--- Written instruction 1 ---
In the article below about the San Jose State immigrant student rally, list each measure that the Trump administration and Republican members of Congress are pushing for.
--- Written instruction 2 ---
Extend the article below about the San Jose State immigrant student rally, picking up after its final sentence.

--- Provided passage ---

◇ ◇ ◇ ◇

Amid fears of deportation, immigrant student group rallies for legislative fix

Activists at San Jose State University are organizing a demonstration on Nov. 15 to request a path to citizenship for undocumented individuals brought to the United States as children.

Student Advocates for Higher Education, or SAHE, a student-run group at San Jose State that champions immigrant rights, plans to demonstrate near a civil rights statue on campus in a “call for allies to join the undocumented community in a chain.” At the proposed demonstration, undocumented students will link arms with community members in a show of solidarity.

The planned protest follows Pres. Donald Trump’s decision to end Deferred Action for Childhood Arrivals — a program that former President Barack Obama enacted via executive order to protect children who were illegally brought to the United States, and have not committed a crime since, from deportation. Now, close to 800,000 DACA recipients could be at risk of deportation when work permits issued through the program start expiring March 6. The Trump administration and Republican members of Congress are using the urgency of this 20-week window to push for a US-Mexico border wall, increase border enforcement agents and restrict paths to citizenship for family members of DACA recipients, a compromise SAHE’s leaders are unwilling to accept.

“[We need to] make sure that the bill is clean, as in no more gets added on, no money allocated to the border wall if it does pass,” SAHE co-chair Jaime Patricio said, referring to the DREAM Act, which proposes a conditional path to citizenship for DACA recipients. The bill is supported by over 200 members of Congress, the majority of whom are Democrats, but is currently the subject of bipartisan debate.

◇ ◇ ◇ ◇

--- Dataset content ---
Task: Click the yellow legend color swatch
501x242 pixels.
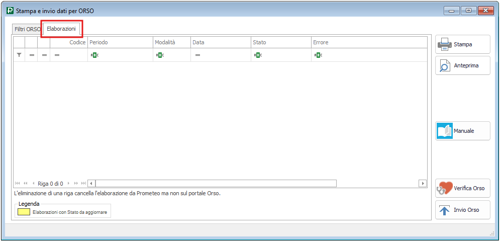Action: tap(24, 212)
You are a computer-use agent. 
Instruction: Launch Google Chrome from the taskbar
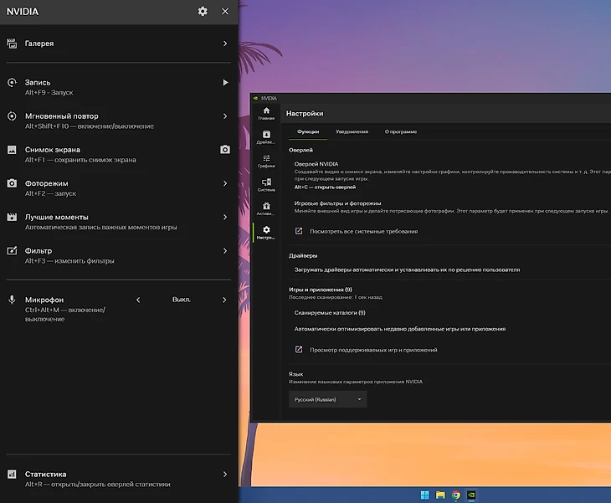coord(455,495)
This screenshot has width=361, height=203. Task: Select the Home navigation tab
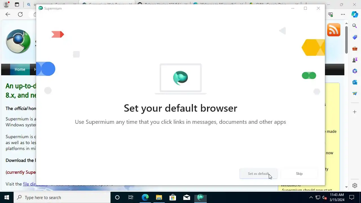20,69
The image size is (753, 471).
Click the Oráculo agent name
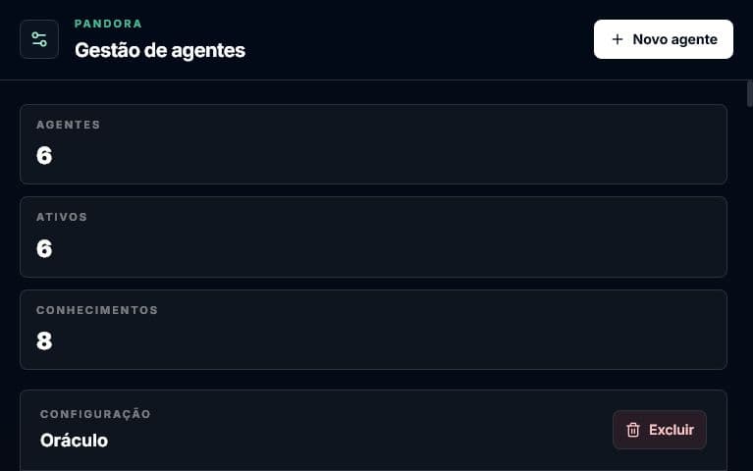(x=74, y=441)
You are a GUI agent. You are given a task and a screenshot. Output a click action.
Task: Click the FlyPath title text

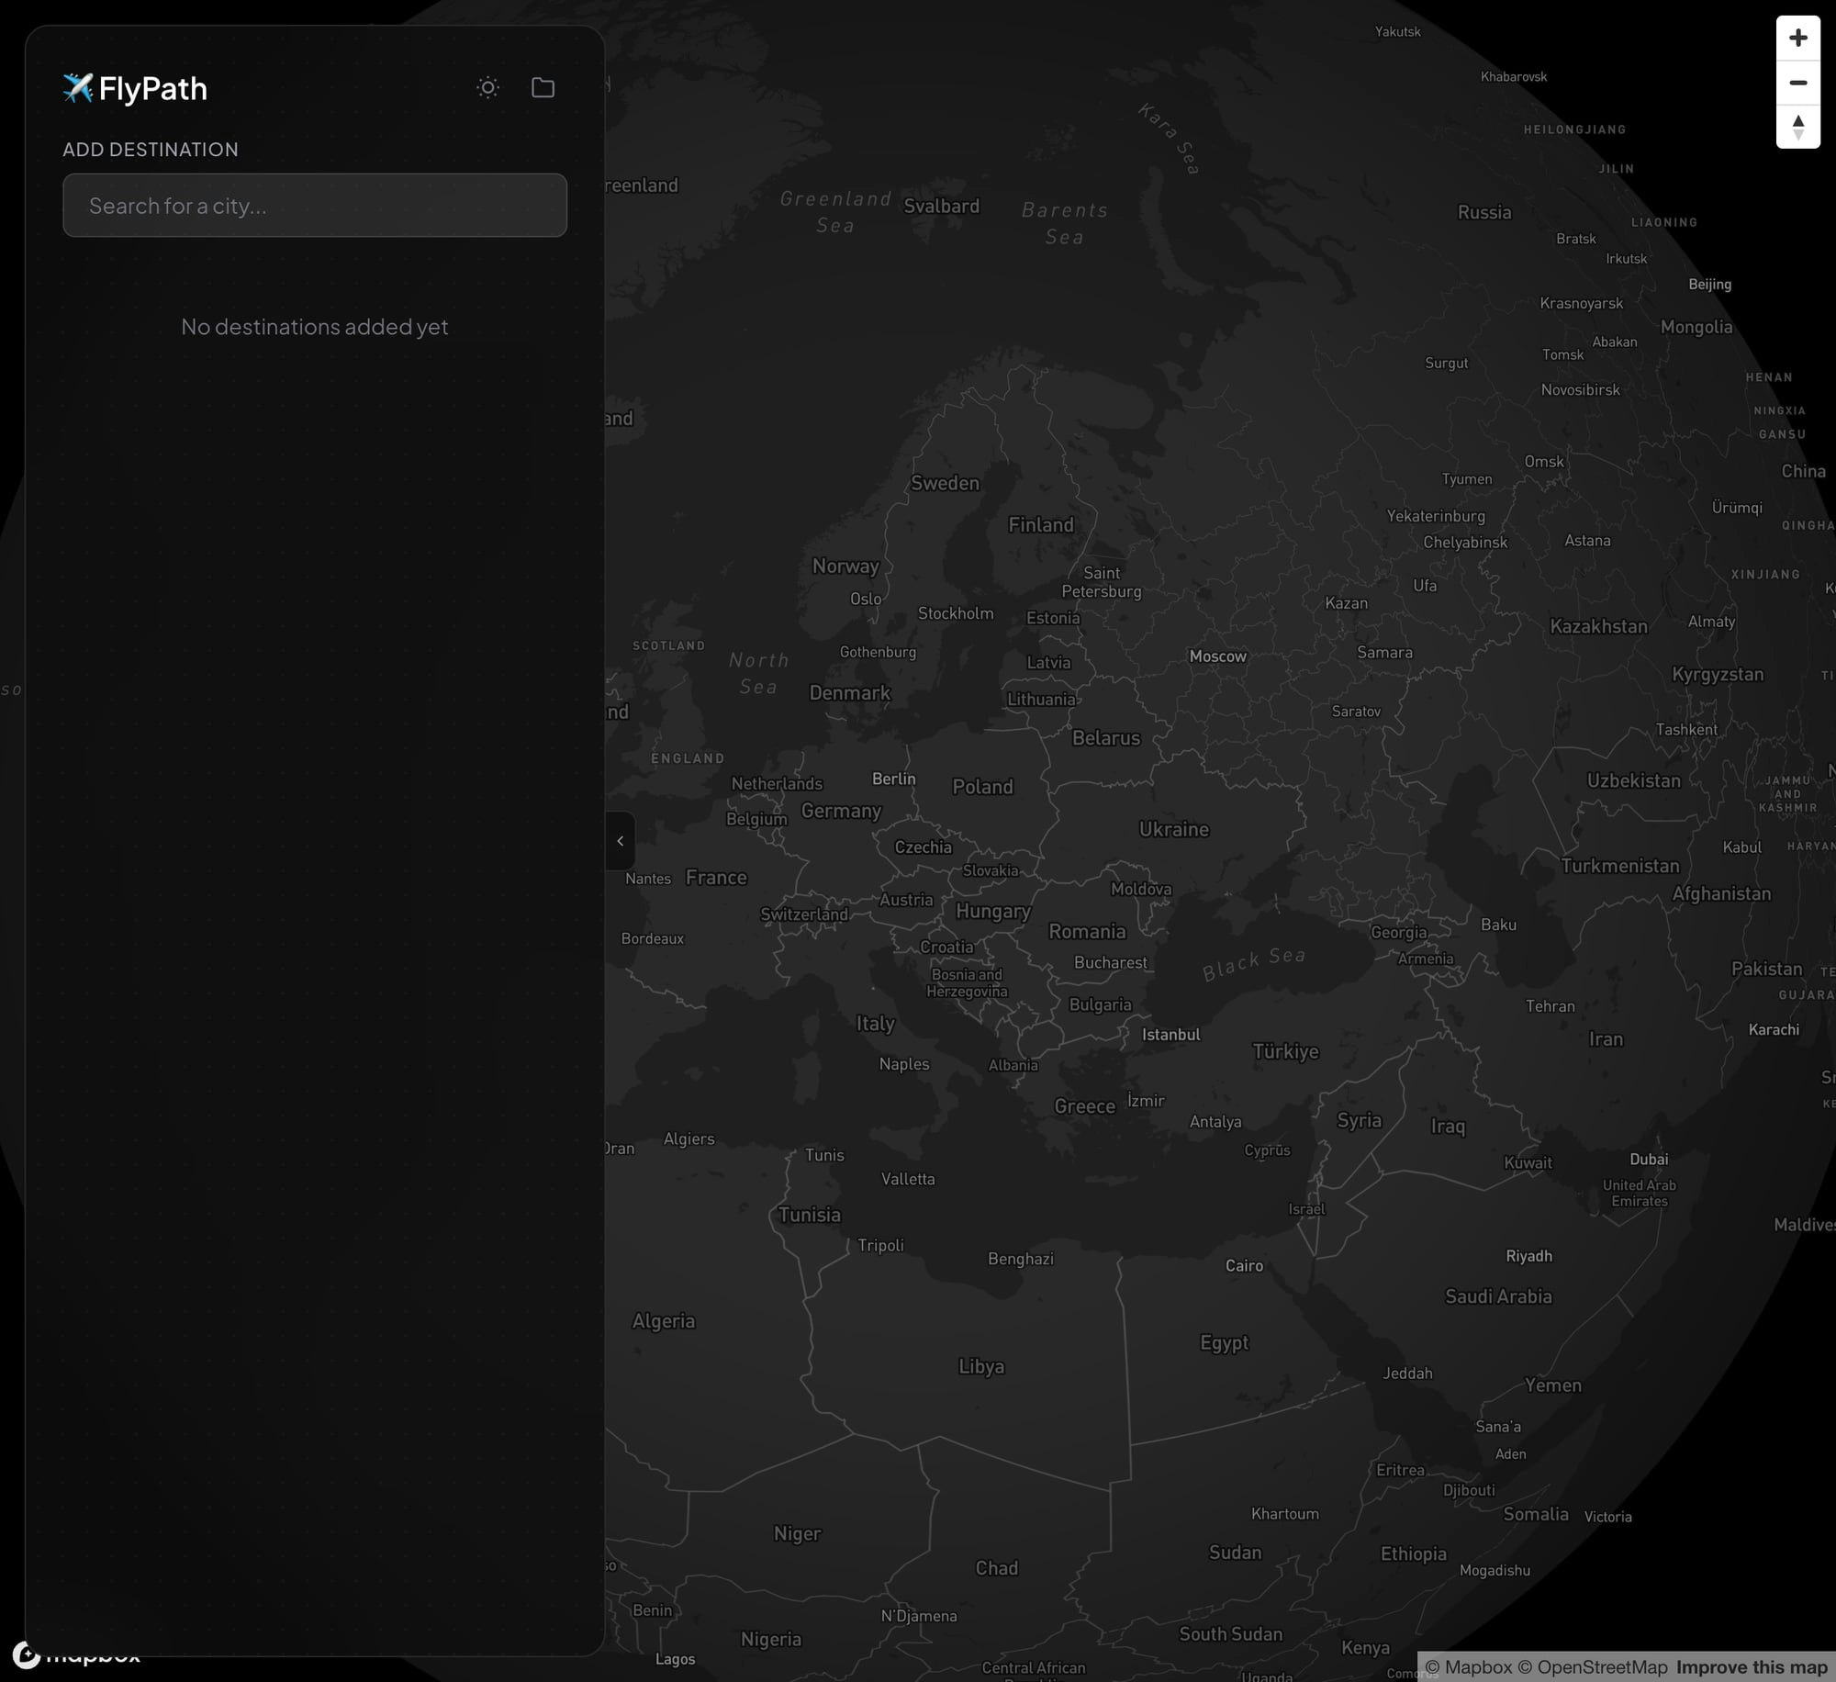tap(152, 89)
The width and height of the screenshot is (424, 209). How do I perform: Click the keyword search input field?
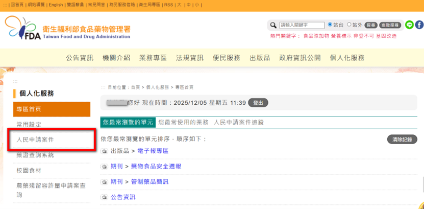click(x=302, y=25)
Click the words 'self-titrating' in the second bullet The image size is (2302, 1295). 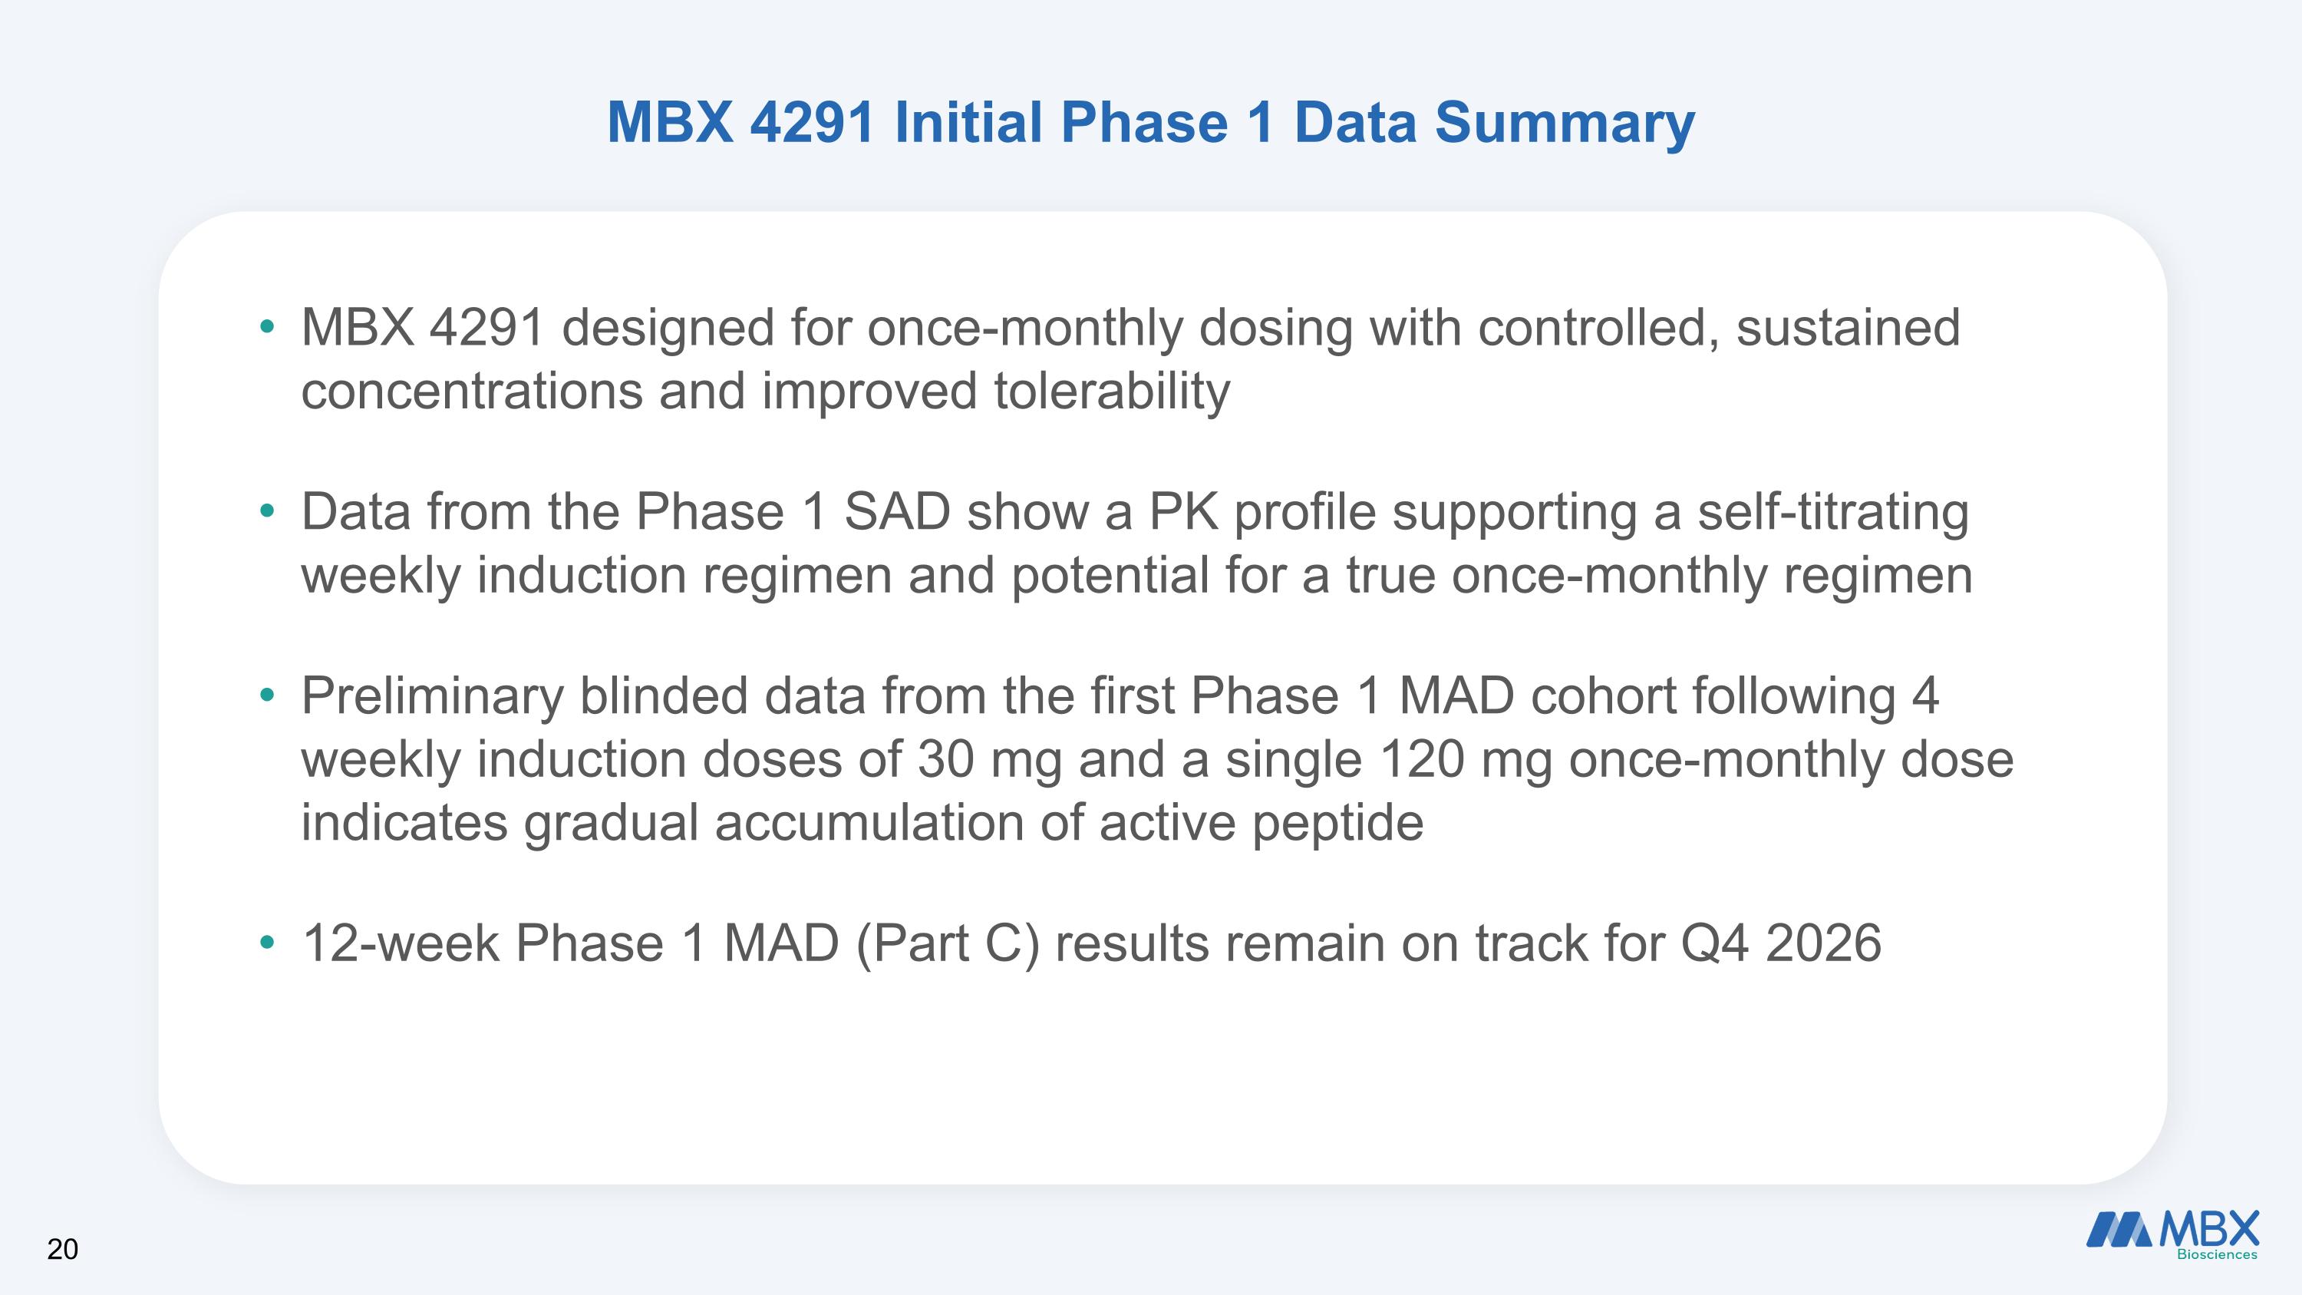click(1833, 512)
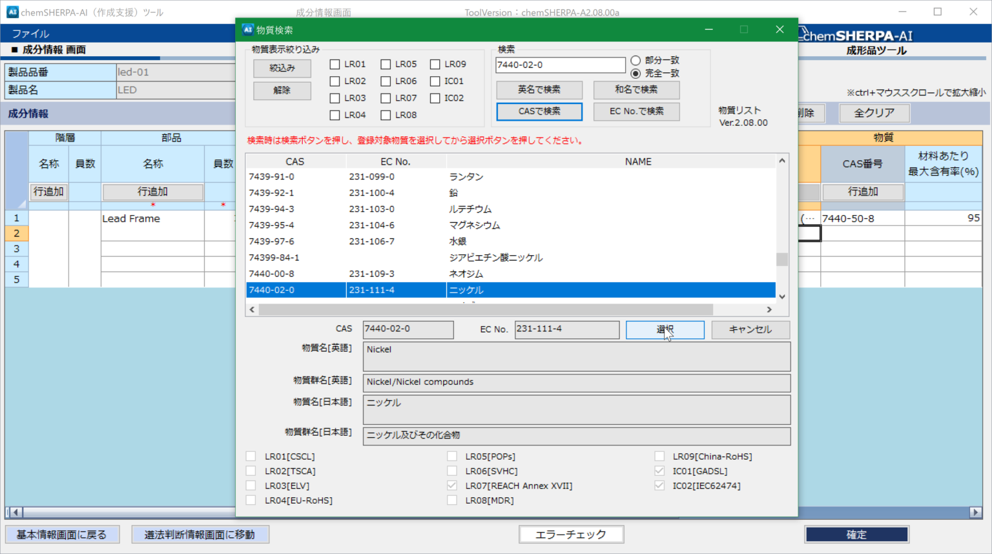The image size is (992, 554).
Task: Click the 物質検索 dialog title icon
Action: [x=247, y=30]
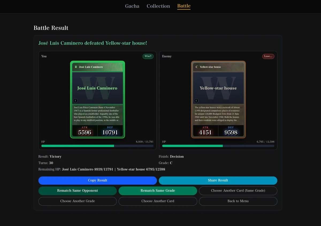This screenshot has height=226, width=321.
Task: Start a Rematch Same Opponent
Action: 78,191
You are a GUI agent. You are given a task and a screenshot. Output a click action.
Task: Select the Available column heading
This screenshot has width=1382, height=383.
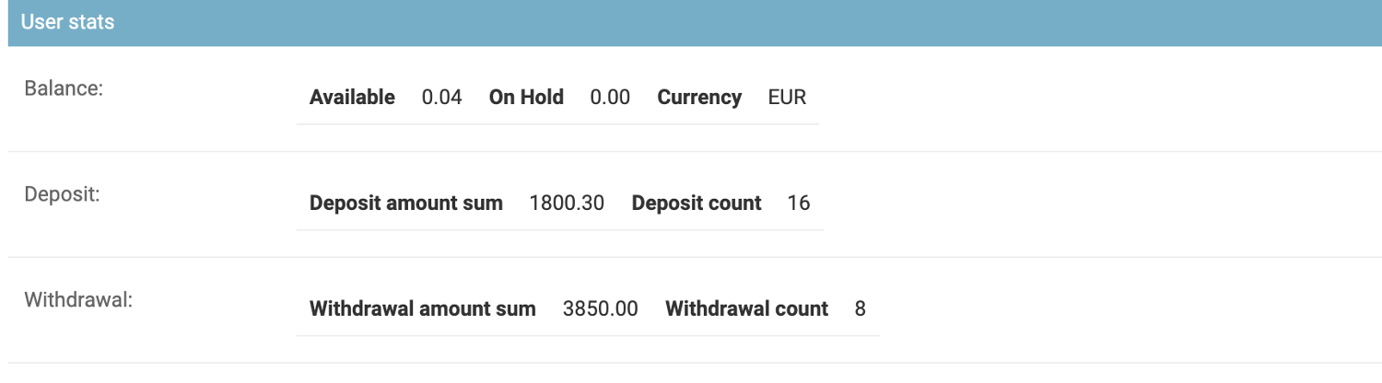click(x=352, y=98)
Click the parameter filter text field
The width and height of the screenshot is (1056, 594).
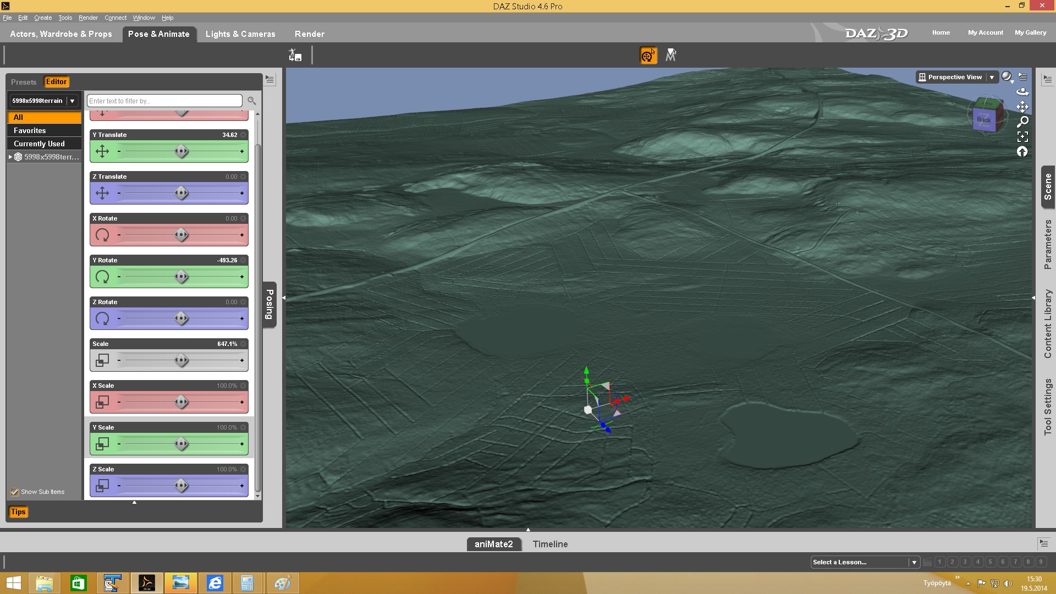point(164,101)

◇ ◇ ◇ ◇

--- Exercise result 1 ---
- A US-Mexico border wall
- More border enforcement agents
- Restricted paths to citizenship for family members of DACA recipients

--- Exercise result 2 ---
At an Oct. 12 planning meeting, the San Jose State student organizers said they would urge legislators to allow a “path to citizenship now for all immigrants,” as well as remove detention centers, push for affordable healthcare for the undocumented, and “dismantle ICE,” referring to the Immigrations and Customs Enforcement agency, which handled the deportations of over 240,000 undocumented immigrants in 2016.

SAHE students vote on requests to send local representatives
Student immigrants and other members of Student Advocates for Higher Education, an immigrant rights group at San Jose State University, vote on a list of requests to send to local representatives. (Dylan Freedman/Peninsula Press)

The group of activists is mostly composed of San Jose State students in their teens and early twenties, but some, like Robert Dees of Palo Alto, travel to participate in the meetings. Many of the student members are DACA recipients themselves.

José Salazar Mendoza, 24, studies sociology and arrived in the United States when he was one-year old from Mexico. “I’ve been here ever since, and I’ve never gone back. This is all I really know. This is in reality my home,” he said in an interview.

If no legislative solution for DACA is reached by the deadline, students like Mendoza will be susceptible to deportation. The DACA application involves extensive background and biometric checks and must be submitted to US Customs and Immigration Services every two years, which puts recipients at greater risk after their deferral from deportation expires.

Robert Dees travels from Palo Alto to attend SAHE meetings
Robert Dees travels from Palo Alto to participate in the weekly meeting of Student Advocates for Higher Education, an immigrant rights group at San Jose State University. (Dylan Freedman/Peninsula Press)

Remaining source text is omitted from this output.